BEGIN Records supplied
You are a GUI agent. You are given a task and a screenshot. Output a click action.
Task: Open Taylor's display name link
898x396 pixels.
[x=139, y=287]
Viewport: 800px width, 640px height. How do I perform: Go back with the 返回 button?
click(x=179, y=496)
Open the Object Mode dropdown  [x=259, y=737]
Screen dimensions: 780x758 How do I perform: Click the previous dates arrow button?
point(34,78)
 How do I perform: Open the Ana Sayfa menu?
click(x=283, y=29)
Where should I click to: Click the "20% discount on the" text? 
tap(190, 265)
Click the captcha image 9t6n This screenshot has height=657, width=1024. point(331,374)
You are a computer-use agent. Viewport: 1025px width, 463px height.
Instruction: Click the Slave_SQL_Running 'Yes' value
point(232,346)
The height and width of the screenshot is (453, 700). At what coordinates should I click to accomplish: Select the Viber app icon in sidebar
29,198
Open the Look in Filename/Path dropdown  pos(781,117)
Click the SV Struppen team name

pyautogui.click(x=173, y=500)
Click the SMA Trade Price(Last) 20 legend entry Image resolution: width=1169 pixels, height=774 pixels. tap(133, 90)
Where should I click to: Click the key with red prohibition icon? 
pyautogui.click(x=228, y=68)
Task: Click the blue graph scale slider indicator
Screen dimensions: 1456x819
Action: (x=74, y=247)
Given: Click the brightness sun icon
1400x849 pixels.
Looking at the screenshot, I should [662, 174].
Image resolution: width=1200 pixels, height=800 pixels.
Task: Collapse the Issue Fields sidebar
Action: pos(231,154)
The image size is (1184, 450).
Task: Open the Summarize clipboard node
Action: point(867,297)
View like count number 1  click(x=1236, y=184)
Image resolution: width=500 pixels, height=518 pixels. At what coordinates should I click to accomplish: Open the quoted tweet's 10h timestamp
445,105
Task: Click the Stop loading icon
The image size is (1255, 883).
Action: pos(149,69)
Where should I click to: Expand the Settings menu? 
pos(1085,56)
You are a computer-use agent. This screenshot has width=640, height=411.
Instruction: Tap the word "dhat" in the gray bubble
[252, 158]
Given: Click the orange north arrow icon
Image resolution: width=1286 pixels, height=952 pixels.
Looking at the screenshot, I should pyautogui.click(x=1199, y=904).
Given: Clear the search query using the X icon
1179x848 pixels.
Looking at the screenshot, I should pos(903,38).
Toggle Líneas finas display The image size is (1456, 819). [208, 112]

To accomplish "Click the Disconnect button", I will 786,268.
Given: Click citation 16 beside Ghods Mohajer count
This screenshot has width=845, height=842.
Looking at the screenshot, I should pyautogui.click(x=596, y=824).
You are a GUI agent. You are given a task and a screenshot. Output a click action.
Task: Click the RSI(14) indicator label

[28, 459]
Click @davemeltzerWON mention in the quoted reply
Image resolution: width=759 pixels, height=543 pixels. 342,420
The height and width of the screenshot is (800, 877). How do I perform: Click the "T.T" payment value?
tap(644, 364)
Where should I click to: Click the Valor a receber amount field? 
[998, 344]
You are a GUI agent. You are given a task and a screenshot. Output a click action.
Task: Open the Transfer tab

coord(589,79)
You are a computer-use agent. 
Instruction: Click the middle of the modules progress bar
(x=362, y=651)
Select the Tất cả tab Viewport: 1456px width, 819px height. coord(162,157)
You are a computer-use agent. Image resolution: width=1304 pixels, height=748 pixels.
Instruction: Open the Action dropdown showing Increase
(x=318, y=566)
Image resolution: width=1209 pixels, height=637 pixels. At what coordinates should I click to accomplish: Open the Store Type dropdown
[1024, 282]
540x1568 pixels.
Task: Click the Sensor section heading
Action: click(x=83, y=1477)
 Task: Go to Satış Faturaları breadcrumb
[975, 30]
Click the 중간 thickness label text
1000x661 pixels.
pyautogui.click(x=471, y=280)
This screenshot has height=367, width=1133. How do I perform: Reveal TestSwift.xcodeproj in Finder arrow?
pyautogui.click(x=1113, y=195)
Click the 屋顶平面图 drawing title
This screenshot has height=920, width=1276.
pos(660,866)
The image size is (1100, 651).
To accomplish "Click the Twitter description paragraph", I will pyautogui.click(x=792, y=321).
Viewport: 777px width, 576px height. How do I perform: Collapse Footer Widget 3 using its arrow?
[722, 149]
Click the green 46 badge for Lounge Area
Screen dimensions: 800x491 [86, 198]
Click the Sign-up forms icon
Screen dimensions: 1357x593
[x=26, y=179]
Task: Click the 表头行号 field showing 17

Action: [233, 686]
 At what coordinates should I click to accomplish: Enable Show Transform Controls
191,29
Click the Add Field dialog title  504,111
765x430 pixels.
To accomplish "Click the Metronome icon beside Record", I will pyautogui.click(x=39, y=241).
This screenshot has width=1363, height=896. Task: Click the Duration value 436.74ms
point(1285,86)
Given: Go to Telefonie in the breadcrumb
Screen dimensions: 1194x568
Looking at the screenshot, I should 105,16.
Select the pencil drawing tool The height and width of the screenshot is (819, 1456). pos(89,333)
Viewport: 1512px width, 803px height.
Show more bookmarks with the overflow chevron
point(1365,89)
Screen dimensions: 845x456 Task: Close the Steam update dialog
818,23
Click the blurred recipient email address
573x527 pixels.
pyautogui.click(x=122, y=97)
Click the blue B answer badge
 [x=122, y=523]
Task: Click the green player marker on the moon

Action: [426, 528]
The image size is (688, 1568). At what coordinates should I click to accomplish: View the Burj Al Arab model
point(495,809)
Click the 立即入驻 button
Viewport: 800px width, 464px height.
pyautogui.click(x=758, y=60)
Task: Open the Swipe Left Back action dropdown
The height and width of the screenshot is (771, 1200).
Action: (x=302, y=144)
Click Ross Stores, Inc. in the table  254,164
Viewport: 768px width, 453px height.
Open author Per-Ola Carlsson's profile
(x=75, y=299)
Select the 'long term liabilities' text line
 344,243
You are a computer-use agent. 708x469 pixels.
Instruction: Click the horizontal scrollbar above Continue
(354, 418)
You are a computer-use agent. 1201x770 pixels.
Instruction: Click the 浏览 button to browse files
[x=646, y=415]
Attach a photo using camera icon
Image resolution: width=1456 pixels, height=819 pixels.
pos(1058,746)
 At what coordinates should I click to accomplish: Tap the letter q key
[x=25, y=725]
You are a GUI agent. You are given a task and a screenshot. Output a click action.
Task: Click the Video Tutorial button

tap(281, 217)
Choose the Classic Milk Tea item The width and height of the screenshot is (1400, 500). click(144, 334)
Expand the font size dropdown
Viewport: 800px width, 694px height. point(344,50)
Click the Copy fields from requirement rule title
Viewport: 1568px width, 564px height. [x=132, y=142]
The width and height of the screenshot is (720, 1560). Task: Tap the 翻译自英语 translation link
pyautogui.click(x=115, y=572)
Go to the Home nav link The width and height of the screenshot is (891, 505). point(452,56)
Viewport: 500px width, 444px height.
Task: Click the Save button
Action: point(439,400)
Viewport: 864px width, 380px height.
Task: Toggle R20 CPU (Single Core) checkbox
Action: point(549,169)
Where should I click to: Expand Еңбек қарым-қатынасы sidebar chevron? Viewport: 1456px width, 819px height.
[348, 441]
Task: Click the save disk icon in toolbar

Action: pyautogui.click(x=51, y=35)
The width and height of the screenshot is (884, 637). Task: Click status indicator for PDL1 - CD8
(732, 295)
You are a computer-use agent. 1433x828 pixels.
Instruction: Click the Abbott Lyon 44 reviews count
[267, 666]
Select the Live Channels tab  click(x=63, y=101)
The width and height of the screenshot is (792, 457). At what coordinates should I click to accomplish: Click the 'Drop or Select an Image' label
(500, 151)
END Records supplied
■ **Problem to work on**:
Convert the lines running from the start of the records through the line containing "click(x=283, y=29)", inclusive, into a JSON list of strings with one string per line, leaving out blank lines.

■ **Finished task**:
[
  "You are a GUI agent. You are given a task and a screenshot. Output a click action.",
  "Task: Open Taylor's display name link",
  "898x396 pixels.",
  "[x=139, y=287]",
  "Viewport: 800px width, 640px height. How do I perform: Go back with the 返回 button?",
  "click(x=179, y=496)",
  "Open the Object Mode dropdown  [x=259, y=737]",
  "Screen dimensions: 780x758 How do I perform: Click the previous dates arrow button?",
  "point(34,78)",
  " How do I perform: Open the Ana Sayfa menu?",
  "click(x=283, y=29)"
]